WHAT THIS EXERCISE ASKS
a - Answer these questions using the campus antisemitism article:
(i) What was allegedly glued to a student's dorm room door?
(ii) What is Jon Stone's job title?
(iii) Who is the Anti-Defamation League's director of campus affairs?
b - Extract the passage of the campus antisemitism article that starts at "The University of" and ends at "of antisemitic incidents.".
c - Continue the campus antisemitism article from its last sentence.

>> Begin PAGE EXTRACT

University of Denver officials launched an investigation last month into reports of antisemitic vandalism, in one of the latest examples of what is considered a growing number of cases involving antisemitism on college campuses.
According to news reports, pork products, which are prohibited for those who follow kosher dietary laws, were allegedly glued to a student’s dorm room door, and mezuzahs — a symbol of Judaism — were taken down from doorways and defiled on three occasions.
The university, in a Feb. 14 letter to students, denounced the acts and committed to “promoting a warm, welcoming campus in which all community members can thrive.” And in an emailed statement to Higher Ed Dive last week, Jon Stone, media relations manager, said the university “worked closely” with Jewish student life groups and the Division of Diversity, Equity and Inclusion to provide programming around antisemitism to the campus community, among other actions.
The University of Denver is not alone. In recent years, higher education administrators across the U.S. have had to respond to a wave of antisemitic incidents.
Although the Anti-Defamation League does not consider Jewish students at a higher risk of violence than in the past, data shows they are more likely to encounter an antisemitic incident on campus today than five years ago, said Elissa Buxbaum, ADL’s director of campus affairs.

>> End PAGE EXTRACT
>> Begin DATA EXTRACT

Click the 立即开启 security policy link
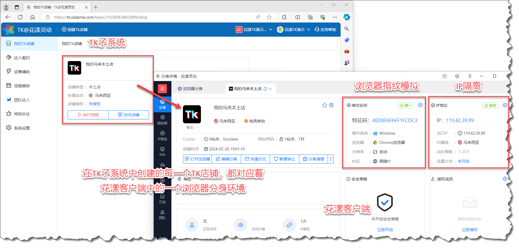519x248 pixels. pos(385,230)
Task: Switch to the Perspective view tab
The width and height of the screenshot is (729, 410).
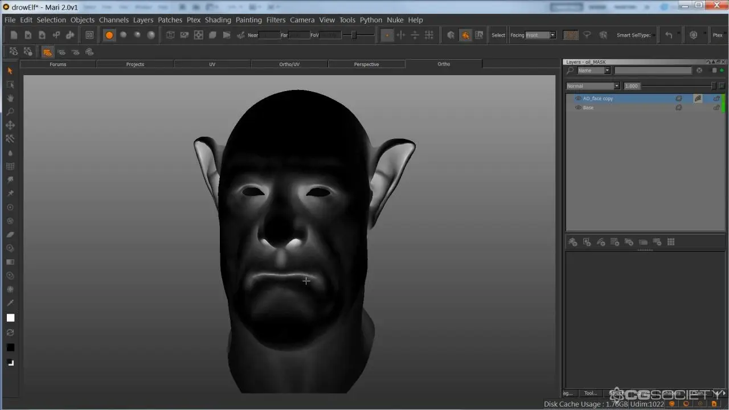Action: (366, 64)
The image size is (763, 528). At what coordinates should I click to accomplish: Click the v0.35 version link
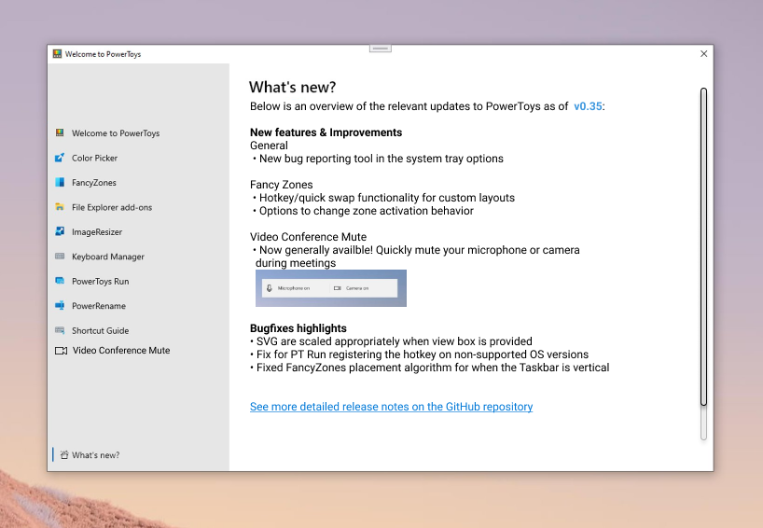(588, 106)
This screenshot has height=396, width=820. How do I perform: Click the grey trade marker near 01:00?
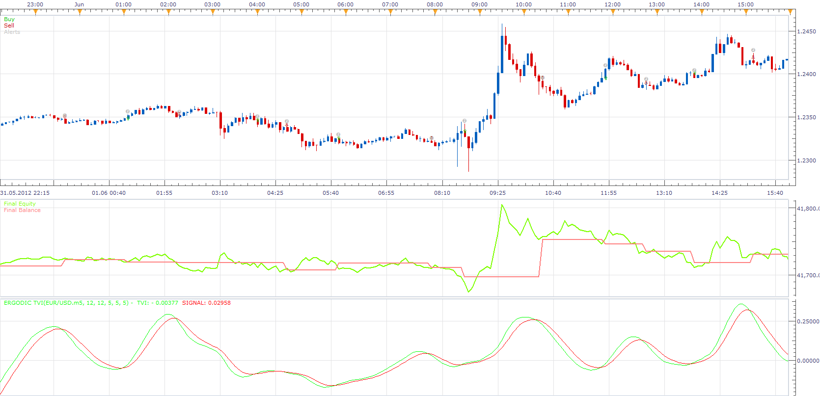tap(128, 111)
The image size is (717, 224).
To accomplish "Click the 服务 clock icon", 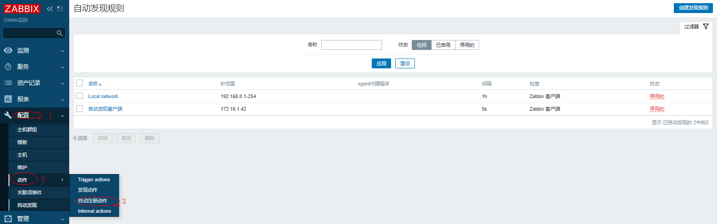I will click(8, 67).
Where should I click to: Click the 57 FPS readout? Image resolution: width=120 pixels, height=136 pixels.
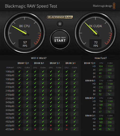pyautogui.click(x=25, y=44)
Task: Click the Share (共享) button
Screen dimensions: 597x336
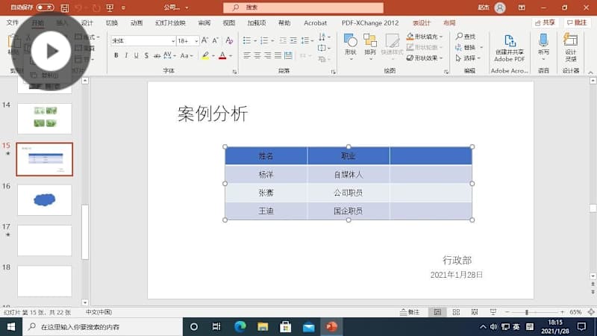Action: 545,23
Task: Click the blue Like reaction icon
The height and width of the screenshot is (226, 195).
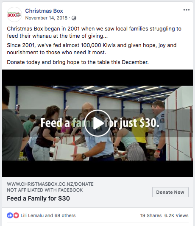Action: 10,215
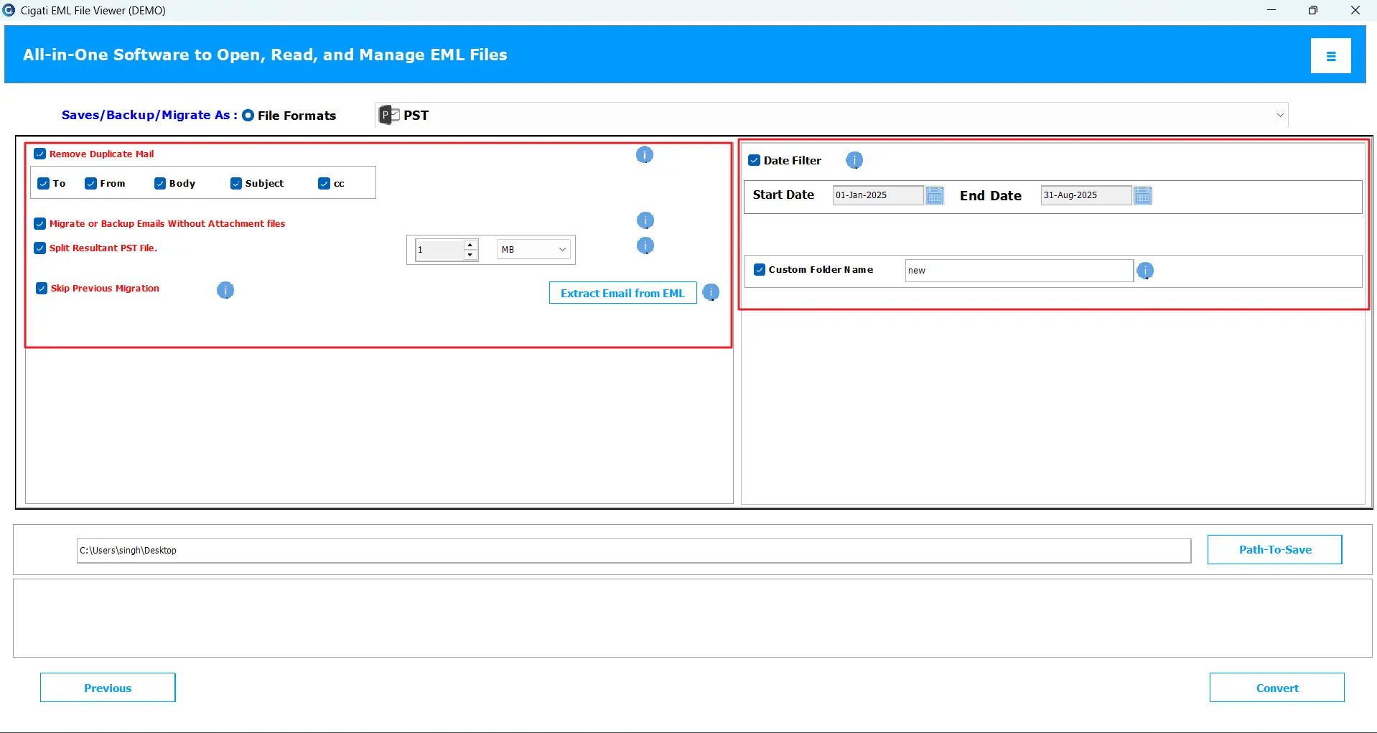The width and height of the screenshot is (1377, 733).
Task: Uncheck the Remove Duplicate Mail checkbox
Action: [x=40, y=154]
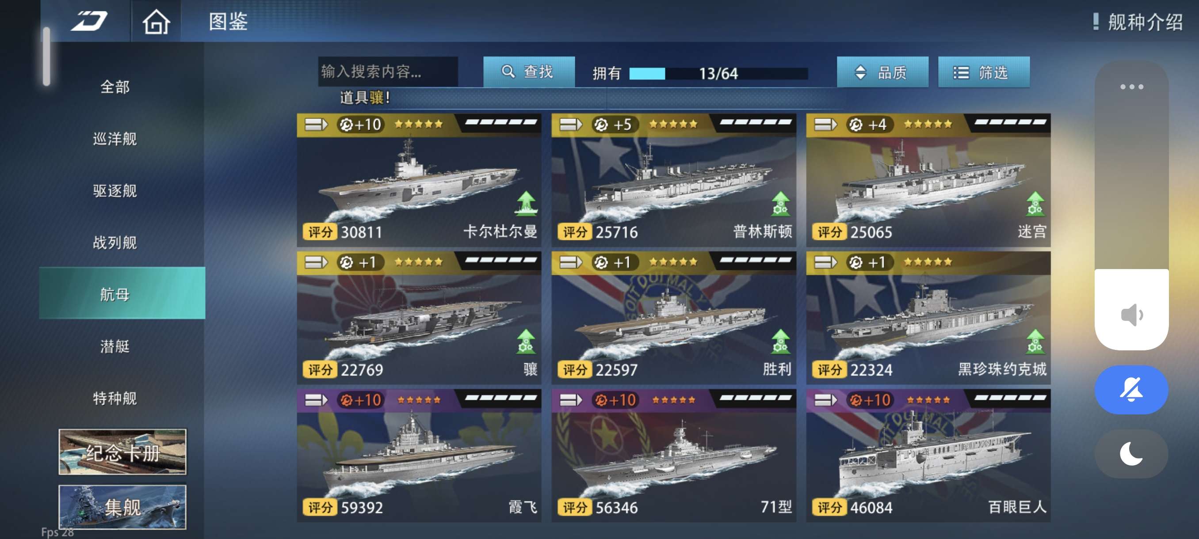This screenshot has width=1199, height=539.
Task: Open the three-dots overlay menu
Action: (1131, 87)
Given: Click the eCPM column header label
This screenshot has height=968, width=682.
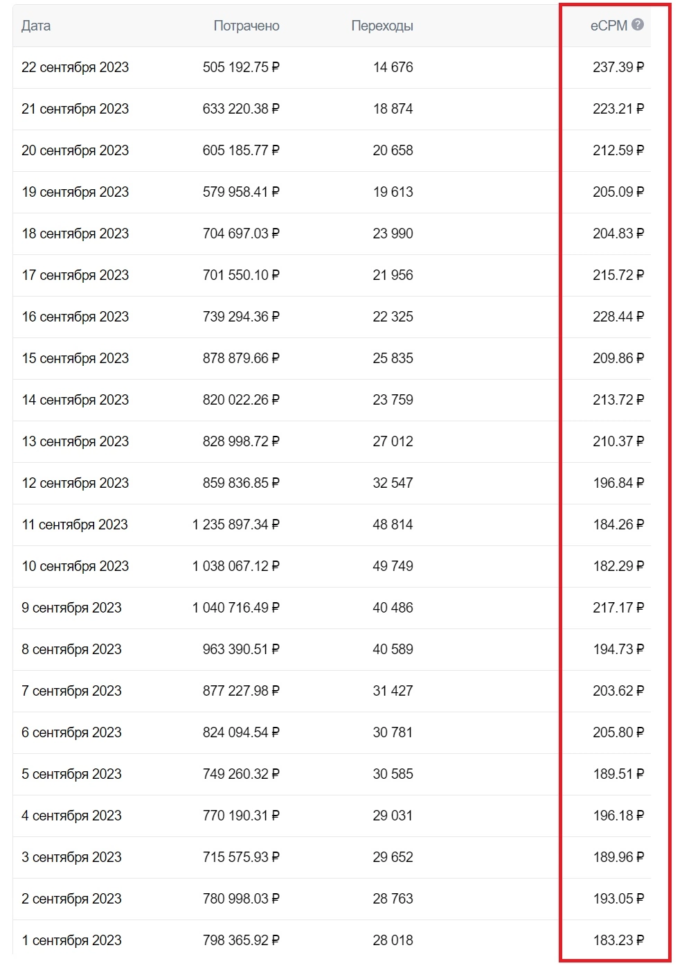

>> End DATA EXTRACT

SOLVED PROBLEMS
a -
(i) Pork products
(ii) Media relations manager
(iii) Elissa Buxbaum

b -
The University of Denver is not alone. In recent years, higher education administrators across the U.S. have had to respond to a wave of antisemitic incidents.

c -
How to combat
To counter this, Buxbaum said, college leaders can integrate messaging around antisemitism and Jewish identity into education initiatives, diversity, equity and inclusion plans, websites, and alumni and department newsletters. Administrators can also train employees on how to respond to bias incidents and ensure the institution is fully inclusive.
“Antisemitism can dramatically affect a student’s college experience,” said Buxbaum. “It only takes one act of antisemitism against a college community to make all Jewish students at that campus feel unsafe or unwelcome.”
In addition, these acts can make students feel “unsupported by their campus community,” according to Sandy Grawert, a spokesperson for Jewish campus organization Hillel International.
But, as college leaders try to protect their Jewish students, one campus antisemitism expert said they also need to weigh whether their actions will affect the free speech rights of other students.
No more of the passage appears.